→ Excerpted text
========================================================================
I'm new in NFC Technology!
I have difficulty understanding how to manipulate blocks.
byte[] cmd = new byte[] {
(byte)0x20, //FLAG
(byte)0x21, //WRITE SINGLE BLOCK COMMAND
(byte)0x00, (byte)0x00, (byte)0x00, (byte)0x00, (byte)0x00, (byte)0x00, (byte)0x00, (byte)0x00, //UID
(byte)0x00, //OFFSET
(byte)0x00, (byte)0x00, (byte)0x00, (byte)0x00 //DATA
};
My questions about code above:
What is a FLAG and what is its function?
What is a UID and what is its function? in code the UID line has 8 "index", is it possible to increase or decrease the size? instead of 8 as in code, decrease to 6 or increase to 10?
What is a OFFSET and what is its function?
In line 6 of the commented code as DATA, is this where I define the byte size of my block? In code, it has 4 indexes, does it mean that my data stored in the block will have 4 bytes? can i increase or decrease?
Lets go suppose, i have a 4 bytes data myData = "ABCD", and i want to write this data to block 04 of my tag, how would I do it according to the code mentioned above?
I'm not an NfcV expert but below is what I have learnt about Tags and low level access
What is the Flag byte mean? - Unknown BUT http://www.ti.com/lit/an/sloa141/sloa141.pdf Section 4.1 has details of ISO 15693 Flag meanings
But one of the Flag means using addressed or un-addressed mode, this leads on to the UID
What is UID bytes - Most tags have a serial number or Unique IDentifier number
In addressed mode you have to provide the correct UID of the card you are reading or writing from for it to succeed. This means you won't write or reading from the wrong card. There is a command to read the UID from the card first.
In un-addressed mode the UID is provided as zeros
You have worked out the the second byte is 0x21 for an write command.
0x20 for read command
http://www.ti.com/lit/an/sloa141/sloa141.pdf Section 4.2 has details of ISO 15693 Command values and as you can see must of them are Optional or Custom and support and what they do depends on the chip.
The OFFSET as you put it is the memory block offset from the first block or better described as the memory address (think of this like the page number in a book). Most chips split the memory in to blocks of a set size. There are some chips that use a single byte as the memory address and there are some that use 2 bytes.
========================================================================
→ Excerpted records
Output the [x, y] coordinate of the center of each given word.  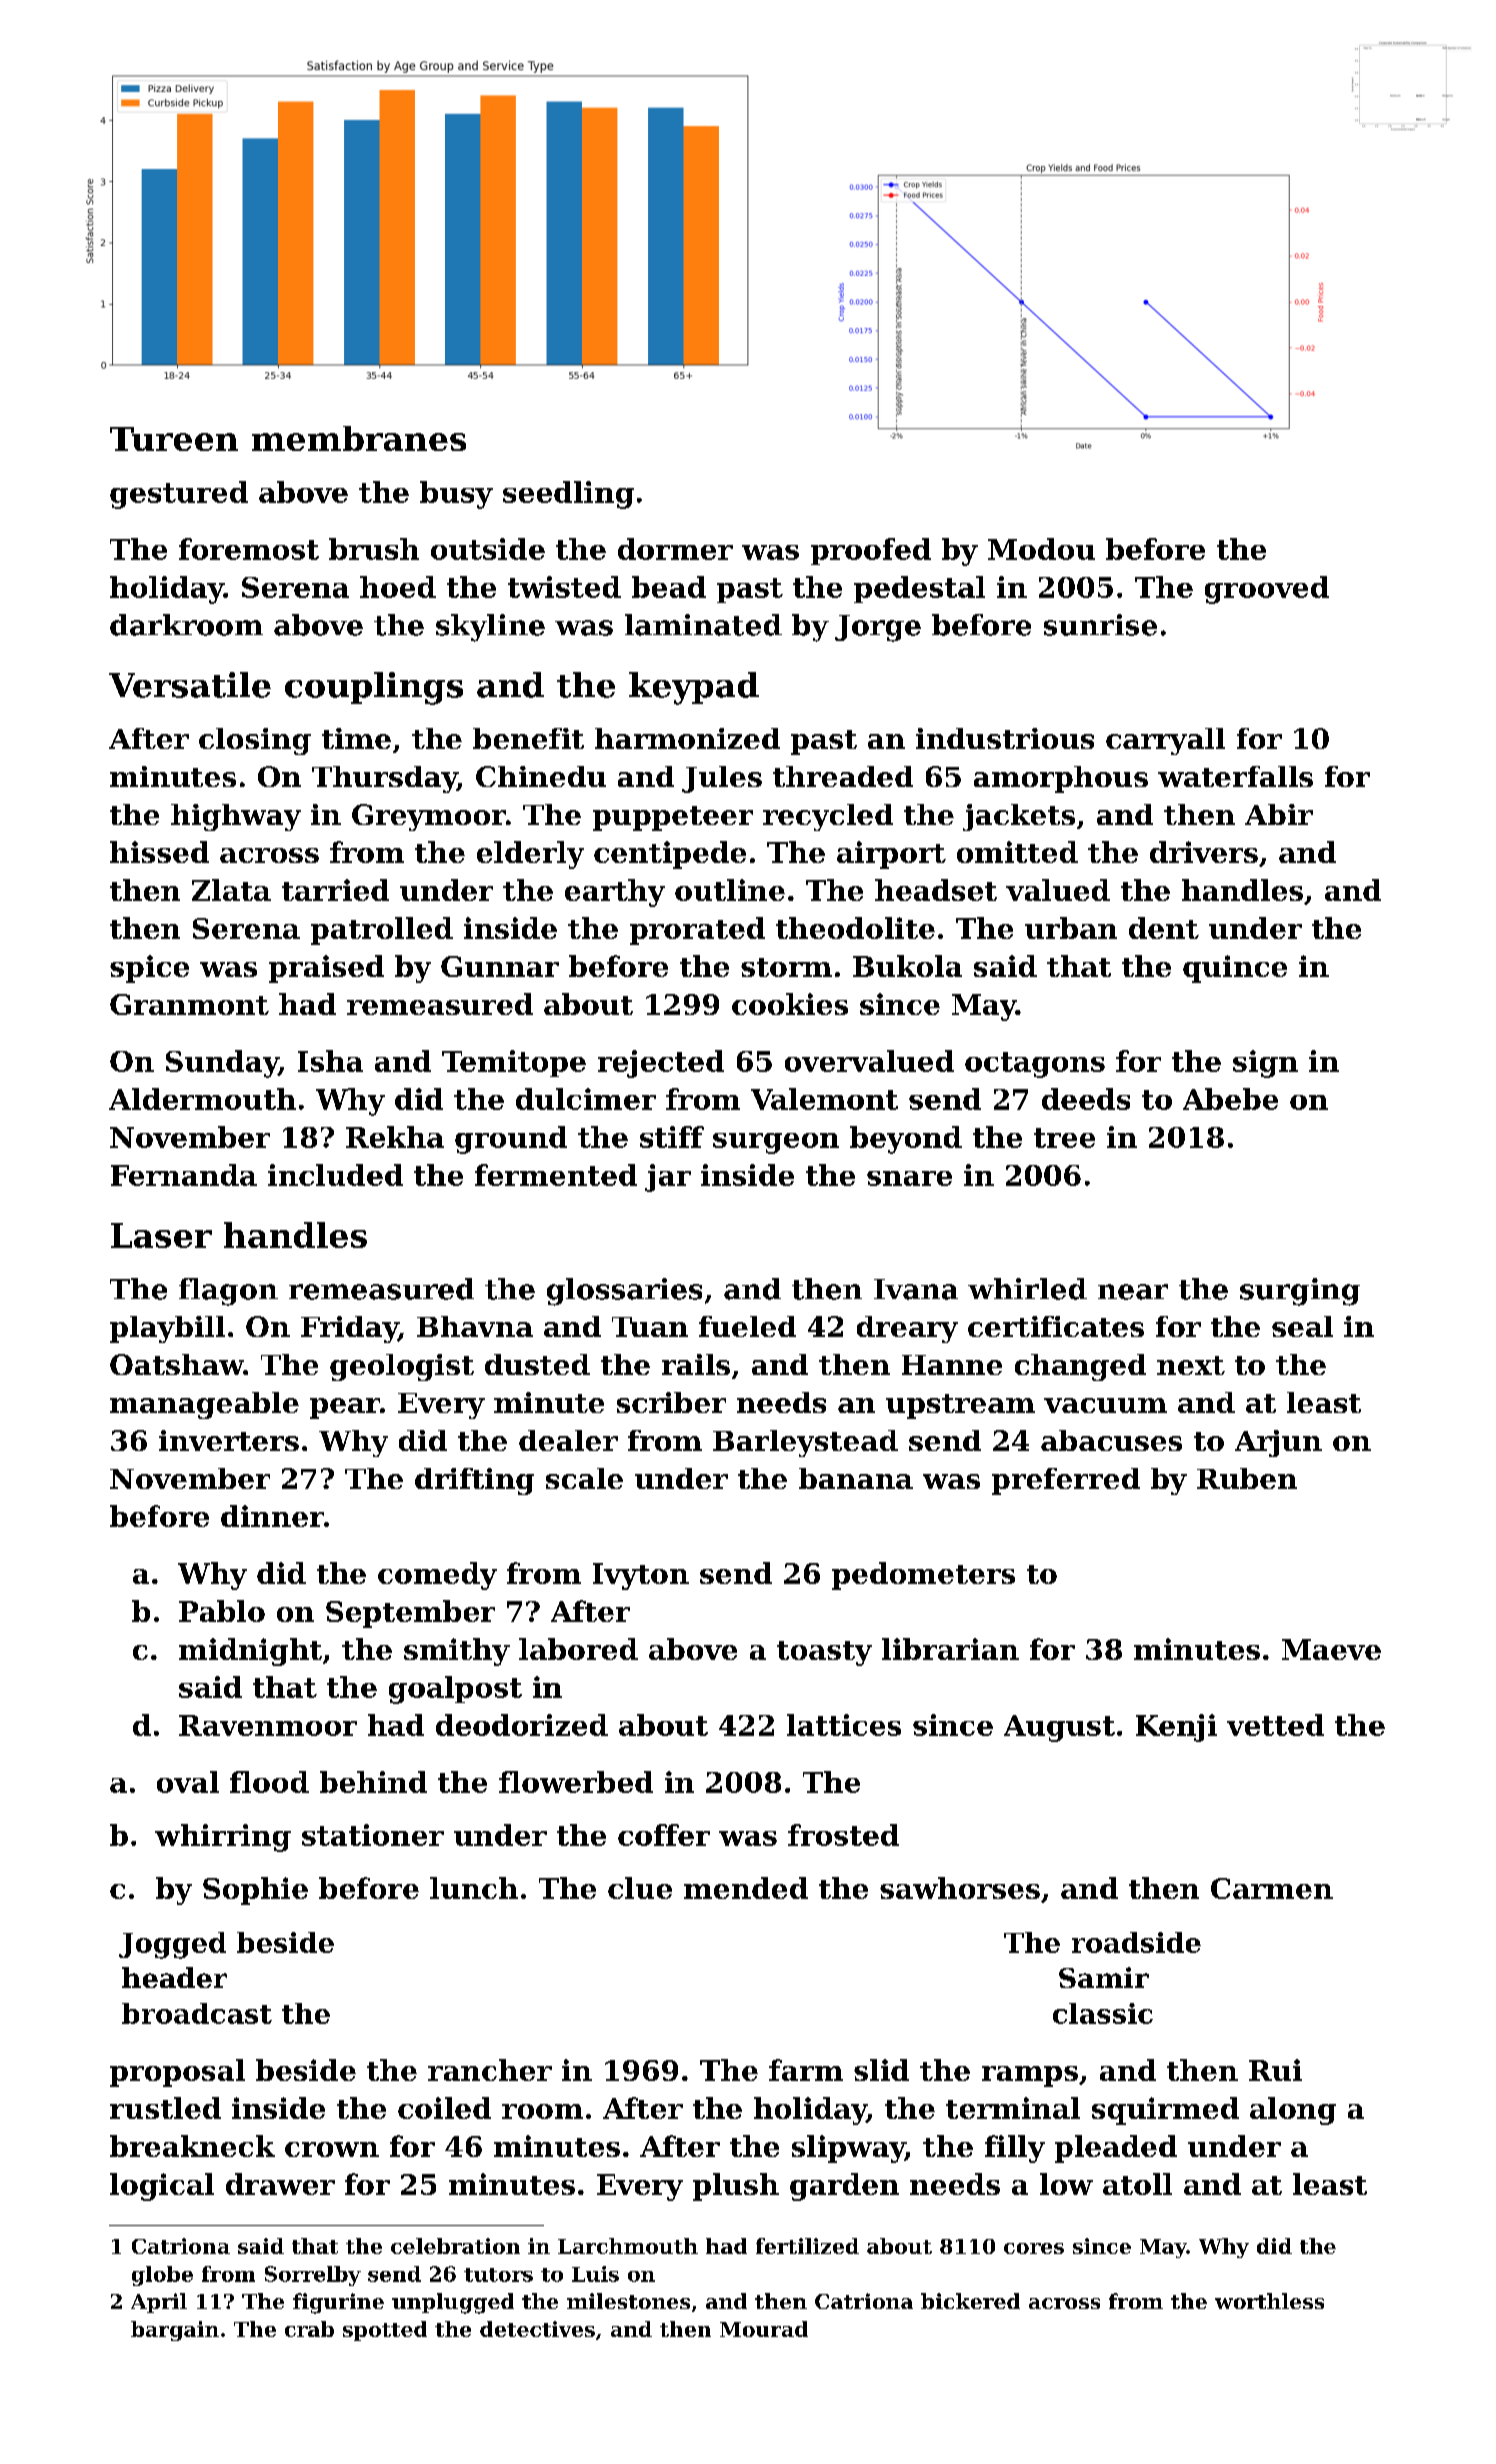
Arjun [1278, 1443]
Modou [1041, 549]
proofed [871, 551]
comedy [437, 1576]
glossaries [624, 1292]
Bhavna [475, 1326]
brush [374, 549]
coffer [664, 1835]
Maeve [1331, 1649]
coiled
========================================================================
→ Exercise task 1
Copy the passage of the NFC thread from "I'm new in NFC" up to and including "OFFSET and what is its function?".
→ Exercise task 2
Format the entries from the line with "proofed [871, 551]" up to and including the final line of the entries as a numbered list, omitting any blank lines.

→ Written response 1
I'm new in NFC Technology!
I have difficulty understanding how to manipulate blocks.
byte[] cmd = new byte[] {
(byte)0x20, //FLAG
(byte)0x21, //WRITE SINGLE BLOCK COMMAND
(byte)0x00, (byte)0x00, (byte)0x00, (byte)0x00, (byte)0x00, (byte)0x00, (byte)0x00, (byte)0x00, //UID
(byte)0x00, //OFFSET
(byte)0x00, (byte)0x00, (byte)0x00, (byte)0x00 //DATA
};
My questions about code above:
What is a FLAG and what is its function?
What is a UID and what is its function? in code the UID line has 8 "index", is it possible to increase or decrease the size? instead of 8 as in code, decrease to 6 or increase to 10?
What is a OFFSET and what is its function?

→ Written response 2
1. proofed [871, 551]
2. comedy [437, 1576]
3. glossaries [624, 1292]
4. Bhavna [475, 1326]
5. brush [374, 549]
6. coffer [664, 1835]
7. Maeve [1331, 1649]
8. coiled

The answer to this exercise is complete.